╭─ Source text
Novartis hands over Tasigna patent as part of coalition with Roche, BMS and more to boost cancer drug access in poor countries

Several large pharma companies have joined hands with global health organizations in a new partnership that aims to improve access to essential cancer medicines in poorer nations.

The Access to Oncology Medicines (ATOM) coalition is launching with that goal and several cancer drug makers as its partners. As of Wednesday, AstraZeneca, BeiGene, Bristol Myers Squibb, Gilead Sciences, Novartis, Roche, Sanofi and Teva have signed on.

Convened by the Union for International Cancer Control, the ATOM partnership will help improve access to cancer meds on the World Health Organization’s (WHO's) essential medicines list—or those likely to be included in the future—in low- and middle-income countries. It will also work to increase the capacity for both diagnosing cancer and for the proper handling and supply monitoring of those cancer meds.

In 2020, more than 3.5 million new cancer cases were diagnosed in less well-off nations. But less than 50% of the cancer therapies on the WHO’s essential medicines list are available in those countries, ATOM says.

To get started, the coalition has compiled a list of priority cancers that have the highest death rate in those poorer countries: lung, colorectal, breast, cervical, prostate and childhood cancers.

In one of the first access moves by a coalition member, Novartis is licensing its blockbuster chronic myeloid leukemia therapy Tasigna to the Medicines Patent Pool (MPP).

Similar to MPP's efforts with COVID-19 products, the Tasigna license will allow generic manufacturers to make and sell copycats in local markets. Royalties from selling and distribution of Tasigna generics in the countries will go to the ATOM coalition to “generate a continued investment that will contribute to the strengthening of local health systems,” a Novartis spokesperson told Fierce Pharma.

As a follow-up to Novartis’ Gleevec, Tasigna generated $2.06 billion in global sales last year. The drug is slated to lose patent protection in 2023.

Novartis will evaluate the ATOM model and consider adding new assets in the future, the spokesperson added.

Many global health projects already exist to improve access to key medicines. ATOM says it aims to “address the current lack of connectivity” between those initiatives and “support their growth by developing synergies and addressing common challenges.”

ATOM will start by building capacity in up to 10 countries. It aims to eventually cover over of half countries classified by the World Bank as low- or middle-income economies.

Besides the pharma partners, the American Society of Clinical Oncology, the International Federation of Pharmaceutical Manufacturers & Associations, The Max Foundation and other organizations are also listed as ATOM’s members.
╰─
╭─ Stored data
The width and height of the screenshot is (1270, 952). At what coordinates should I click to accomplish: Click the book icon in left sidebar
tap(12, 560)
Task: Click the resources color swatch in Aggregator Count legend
╰─
→ Exercise instructions
1. Translate this sentence from the ATOM coalition article into Spanish: "In 2020, more than 3.5 million new cancer cases were diagnosed in less well-off nations."
2. Summarize the ATOM coalition article in two sentences.
3. Transcribe the part of the ATOM coalition article starting at "To get started, the" and ending at "told Fierce Pharma.".

→ Solution set
1. En 2020, se diagnosticaron más de 3,5 millones de casos nuevos de cáncer en países menos favorecidos.

2. Several drug makers, including AstraZeneca, Bristol Myers Squibb, Novartis, Roche and Sanofi, have joined the Access to Oncology Medicines (ATOM) coalition. The coalition is convened by the Union for International Cancer Control to improve access to essential cancer medicines and build diagnostic capacity in low- and middle-income countries, and as an early step Novartis is licensing its leukemia therapy Tasigna to the Medicines Patent Pool so generic manufacturers can make and sell copies in local markets.

3.
To get started, the coalition has compiled a list of priority cancers that have the highest death rate in those poorer countries: lung, colorectal, breast, cervical, prostate and childhood cancers.

In one of the first access moves by a coalition member, Novartis is licensing its blockbuster chronic myeloid leukemia therapy Tasigna to the Medicines Patent Pool (MPP).

Similar to MPP's efforts with COVID-19 products, the Tasigna license will allow generic manufacturers to make and sell copycats in local markets. Royalties from selling and distribution of Tasigna generics in the countries will go to the ATOM coalition to “generate a continued investment that will contribute to the strengthening of local health systems,” a Novartis spokesperson told Fierce Pharma.